I'm new to networking, so I'm hoping someone more knowledgeable could help. Currently, my network looks like this:
DSL modem -> 10/100 router --> many devices (PCs, PS3, notebook, wii)
Since I have a mix of megabit and gigabit enabled devices, I was wondering if it was possible to upgrade my network so that the gigabit devices can see and transfer to each other at gigabit speeds while maintaining internet access. I was thinking of something like:
DLS modem -> 10/100 router --> 10/100 devices + gigabit switch --> gigabit devices
Would this achieve what I want?
DSL modem -> 10/100 router --> many devices (PCs, PS3, notebook, wii)
Since I have a mix of megabit and gigabit enabled devices, I was wondering if it was possible to upgrade my network so that the gigabit devices can see and transfer to each other at gigabit speeds while maintaining internet access.
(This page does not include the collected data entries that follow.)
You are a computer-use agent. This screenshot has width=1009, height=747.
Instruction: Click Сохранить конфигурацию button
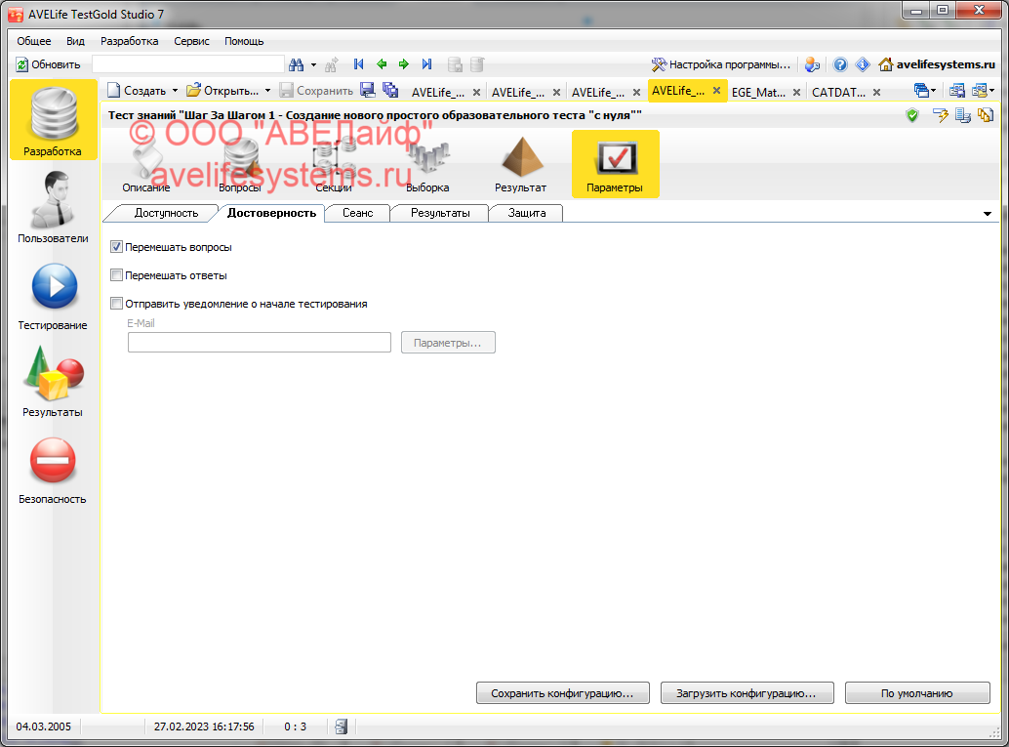pyautogui.click(x=562, y=693)
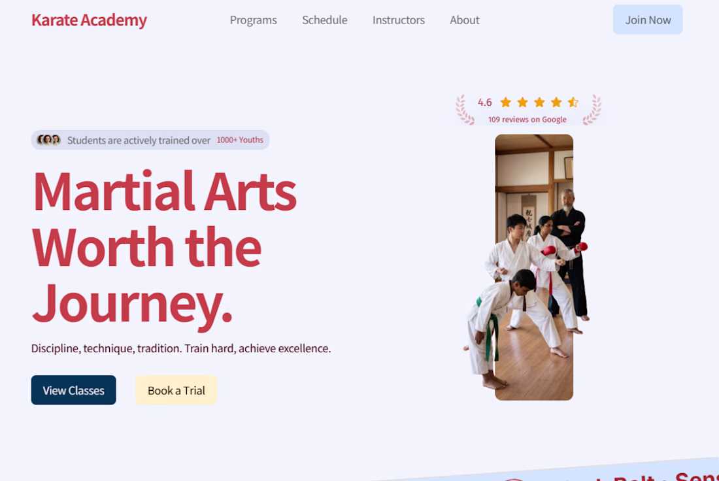The height and width of the screenshot is (481, 719).
Task: Click the half-filled fifth star
Action: tap(573, 102)
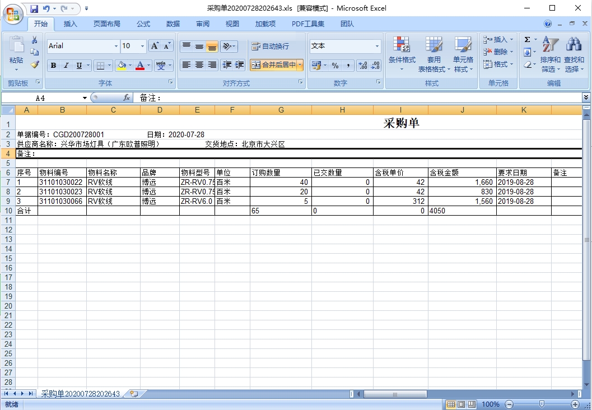Viewport: 592px width, 410px height.
Task: Open the Arial font name dropdown
Action: (x=116, y=46)
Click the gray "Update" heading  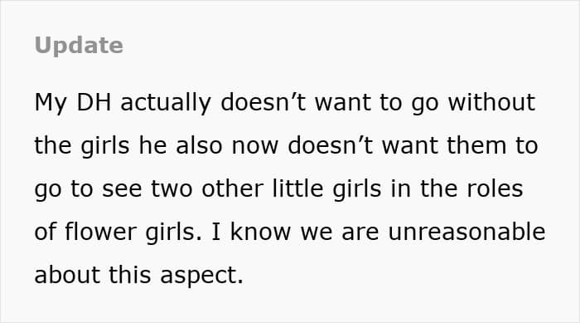[79, 46]
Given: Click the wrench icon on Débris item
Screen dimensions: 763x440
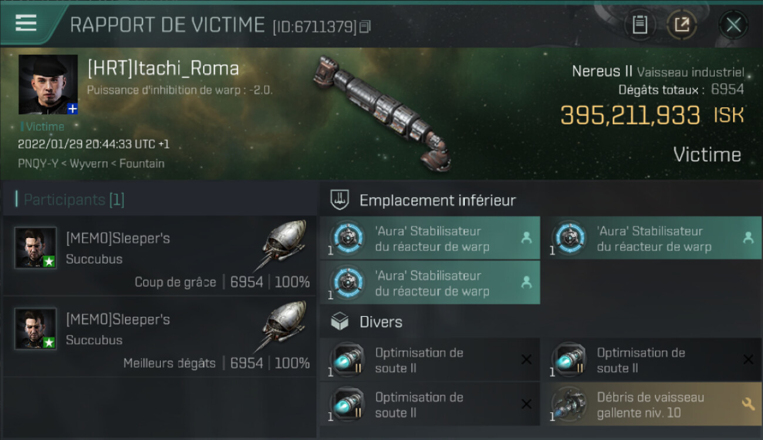Looking at the screenshot, I should [x=748, y=404].
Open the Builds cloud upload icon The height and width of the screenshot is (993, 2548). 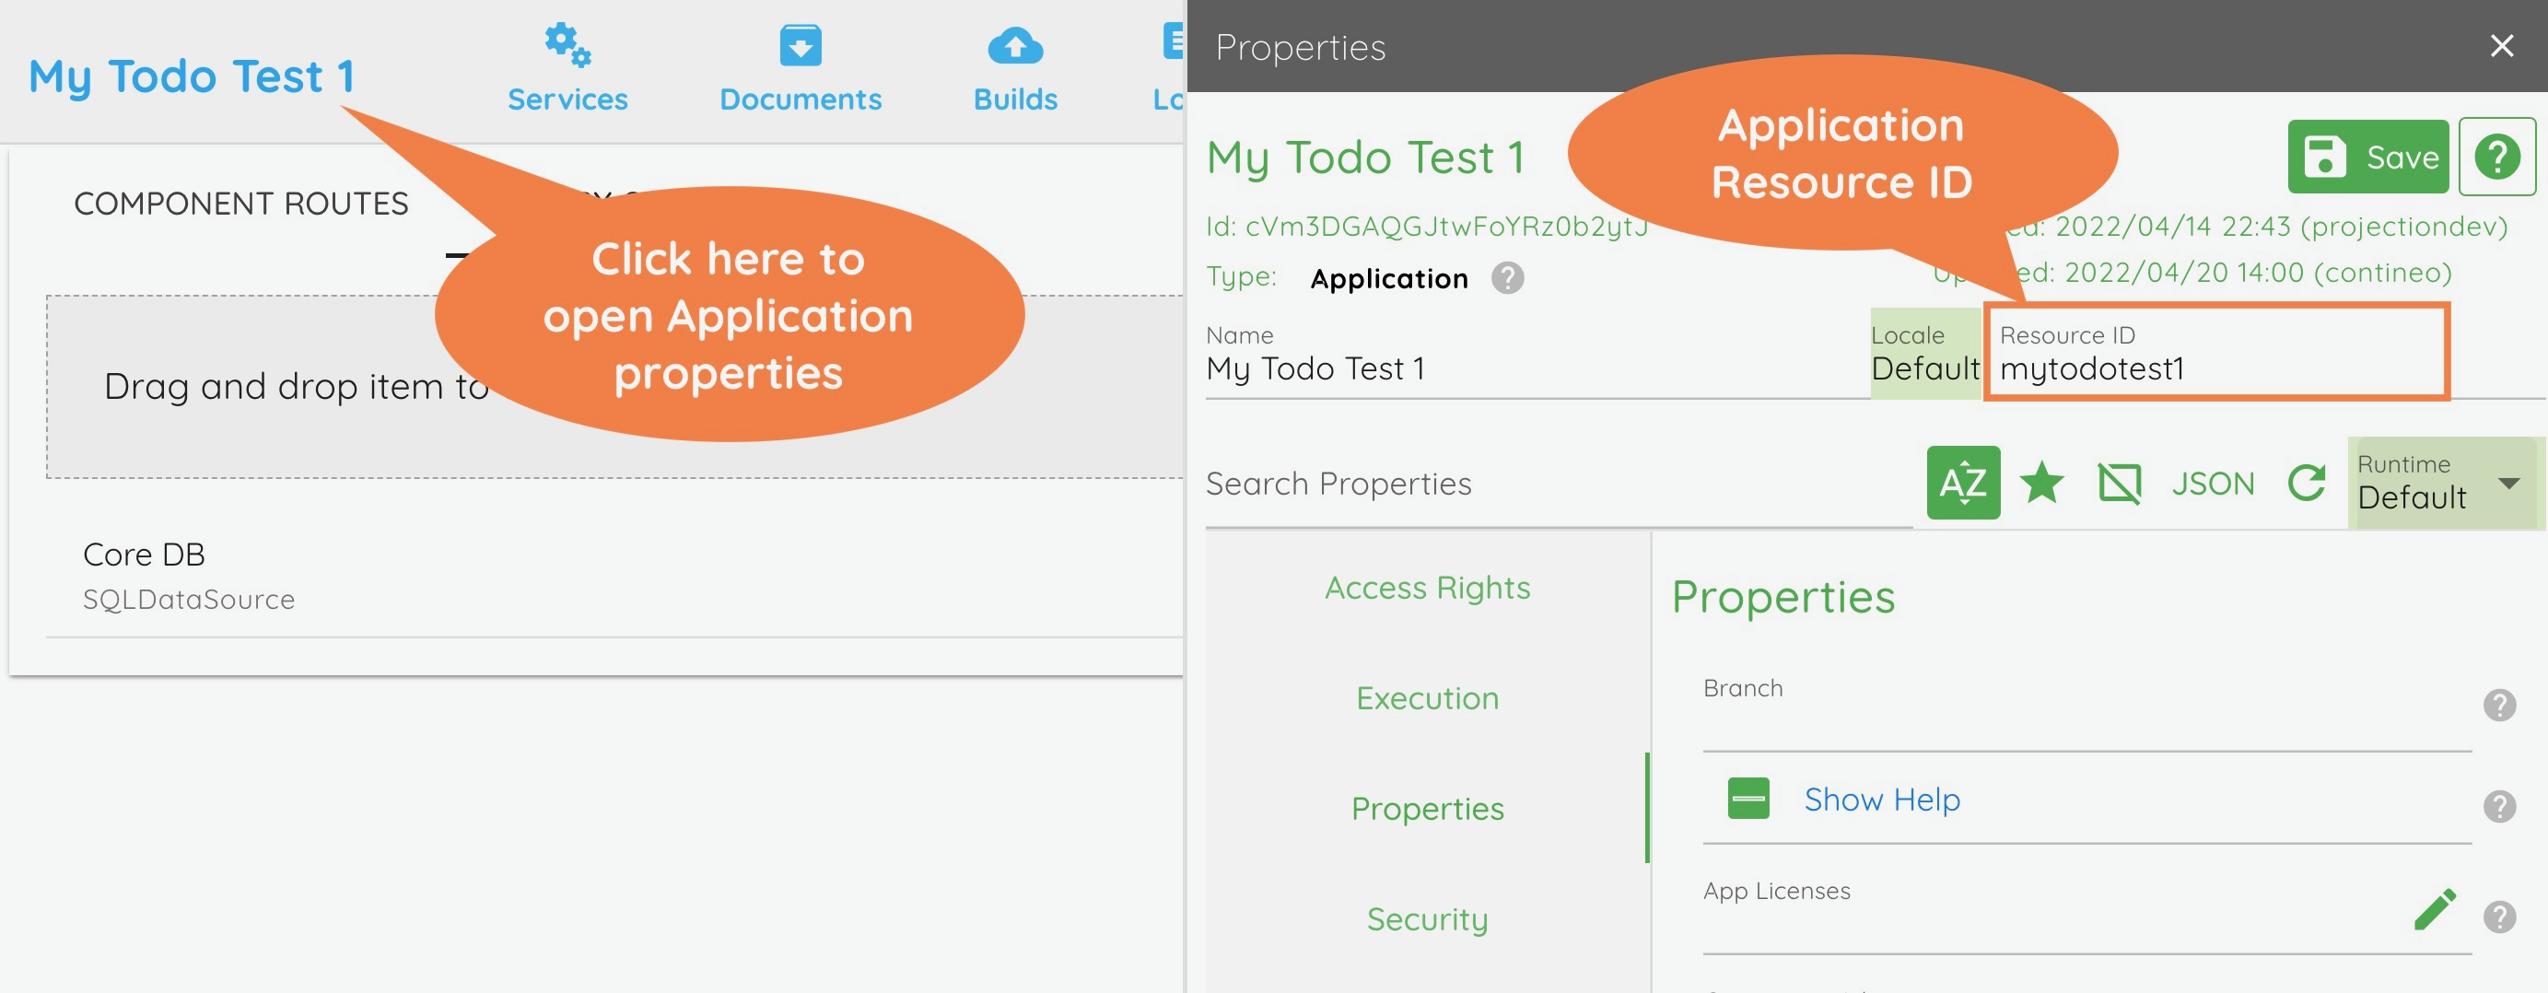(1015, 45)
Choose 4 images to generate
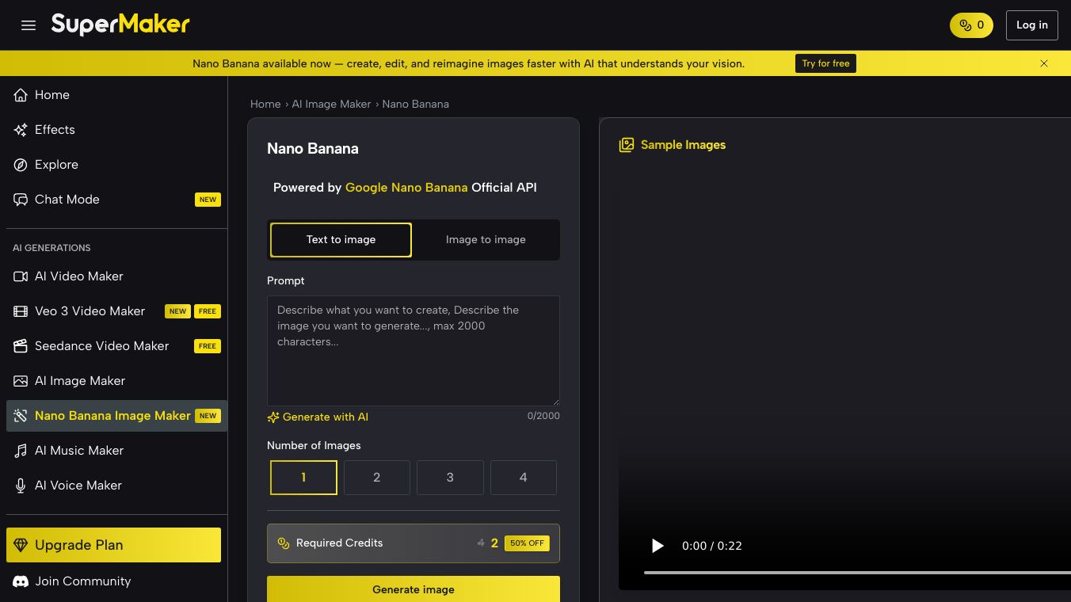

I was thinking of something like:
DLS modem -> 10/100 router --> 10/100 devices + gigabit switch --> gigabit devices
Would this achieve what I want?
With a switch, the connection is completely point-to-point, and so if both ends support gigabit (and the switch does, too, of course), then you'll get gigabit. So you can actually hook all your devices up to the switch and still maintain gigabit ability between the gigabit devices. In case that makes your networking change easier.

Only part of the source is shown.